1

Currently I am learning the Linear Regression, in particular, the cost function. Here is the problem I am working on right now:

Suppose we have a training set with $m=3$ examples-points $(1,1), (2,2)$ and $(3,3)$.The hypothesis function is $h_\theta(x)=\theta_1x$ with a parameter $\theta_1$. The cost function is $J(\theta_1)=\frac{1}{2m}\sum_{i=0}^m(h_\theta(x^i)-y^i)^2$ . We need to find $J(0)$ , which is a relatively easy task if done manually(and I have already done it).

I am interested in doing it through a derivative. If I do it this way, I get $J'(\theta_1)=\frac{1}{2m}\sum_{i=1}^m(2(h_{\theta_1}x^i-y^i))h_\theta$ (If hopefully I haven't done any mistakes) Then, to find a minimum value(values) of $\theta_1$ all I need to do is to solve $J'(\theta_1)=0$. That's where I have a few questions.
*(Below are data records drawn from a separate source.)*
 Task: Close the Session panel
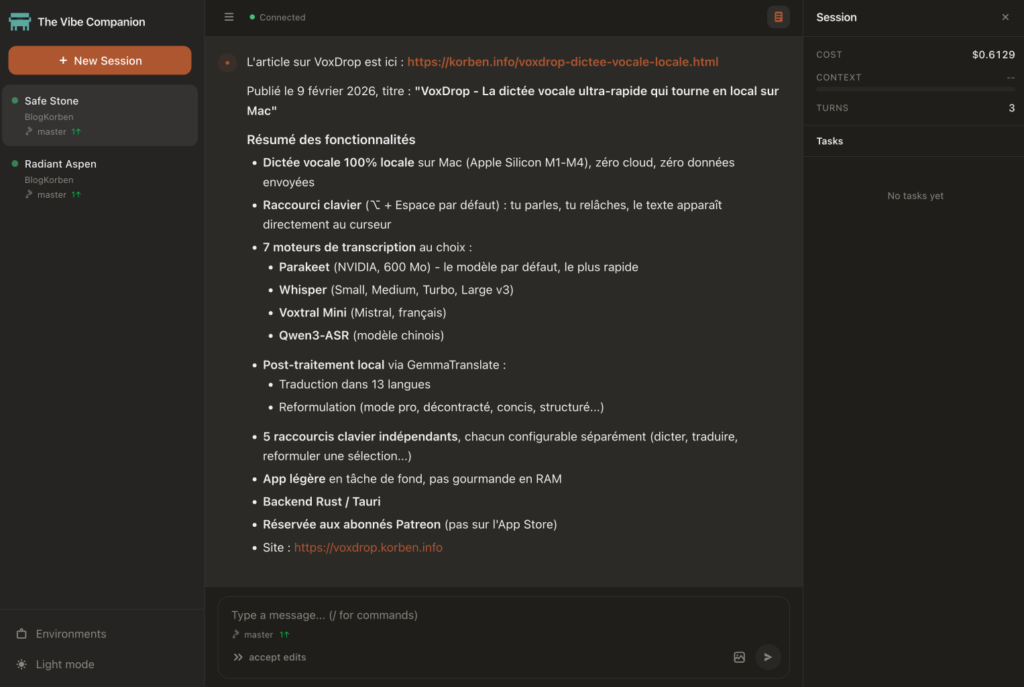(x=1005, y=17)
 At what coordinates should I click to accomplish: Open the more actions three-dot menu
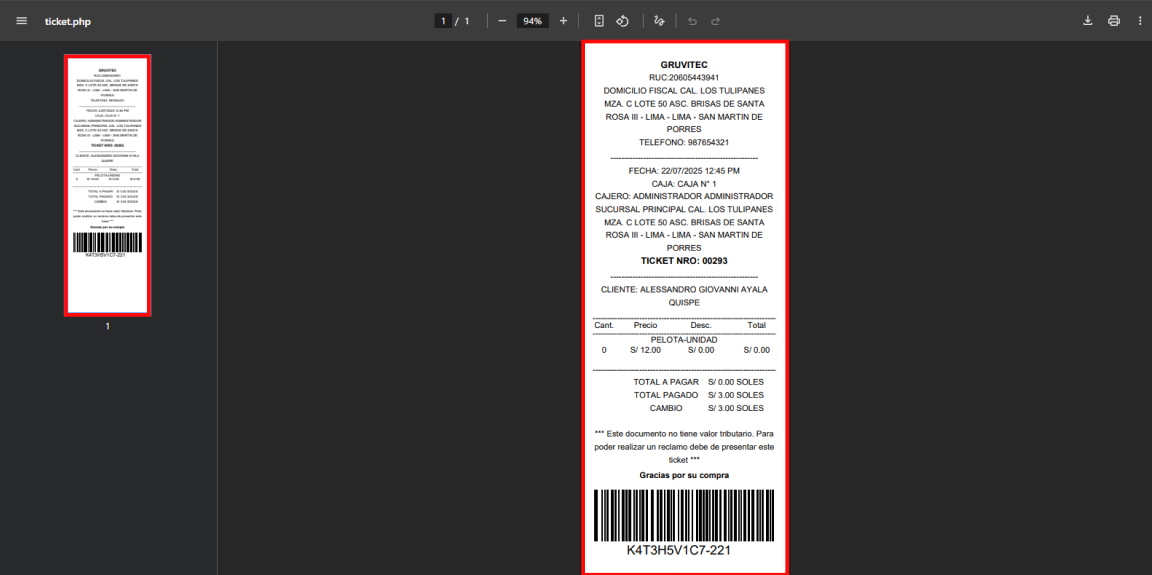pyautogui.click(x=1139, y=21)
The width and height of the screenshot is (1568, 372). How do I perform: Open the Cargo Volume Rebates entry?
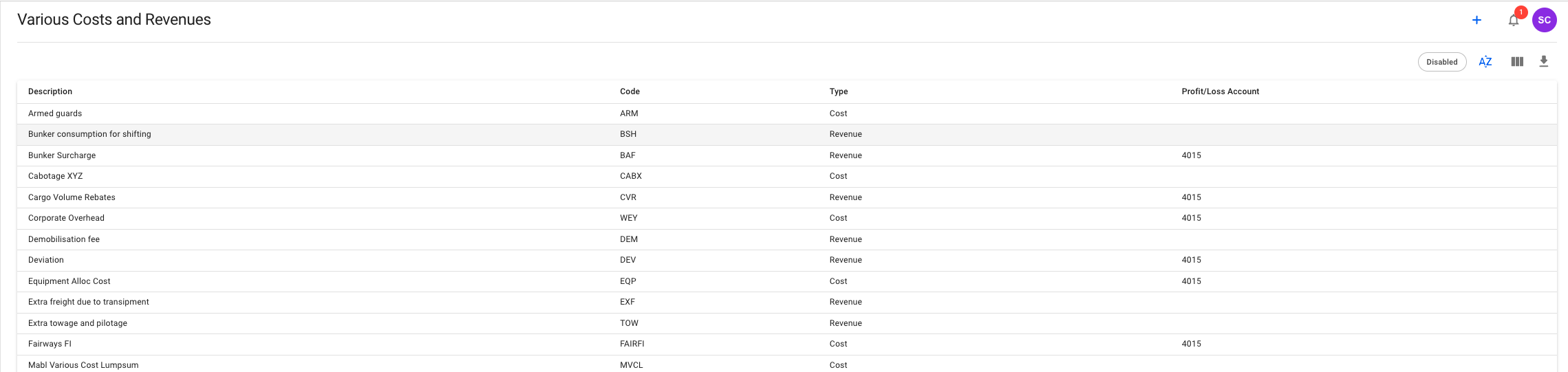click(72, 197)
Can we assume that the sum will never be zero? If so, when I solve this equation I find that the only way for the equation to be zero is for $h_{\theta_1}$ to be zero, which doesn't seem right, or for $2(h_{\theta_1}x^i-y^i)$ to be zero for any pair of $(x,y)$. That is, $\theta_1=1$ . Is my reasoning correct?

Alex.Kh
  • 159
  • First of all, why is your cost function not $\frac{1}{\color{red}m}\sum\limits_{i=\color{red}1}^m(h_\theta(x^i)-y^i)^2$? – callculus42 Jul 22 '19 at 13:06
  • In this case, it doesn't matter that much whether it is $2m$ rather than $m$. The factor of $\frac{1}{2}$ does not matter when optimizing. You can look at a proper answer here – Alex.Kh Jul 22 '19 at 13:13
  • And thx for pointing out the mistake. I meant $\frac{1}{2m}\sum_{i=1}^m(h_\theta(x^i)-y^i)^2$ instead of $\frac{1}{2m}\sum_{i=0}^m(h_\theta(x^i)-y^i)^2$ – Alex.Kh Jul 22 '19 at 13:16
  • I´ve regard that in my answer. – callculus42 Jul 22 '19 at 13:46

1 Answers1

1

You know that $h_\theta(x)=\theta_1x$. Thus the cost function is

$$J(\theta_1)=\frac{1}{2m}\sum_{i=1}^m(h_\theta(x^i)-y^i)^2=\frac{1}{2m}\sum_{i=1}^m(\theta_1x^i -y^i)^2$$

Setting the first derivative equal to $0$. For the derivative we use the chain rule.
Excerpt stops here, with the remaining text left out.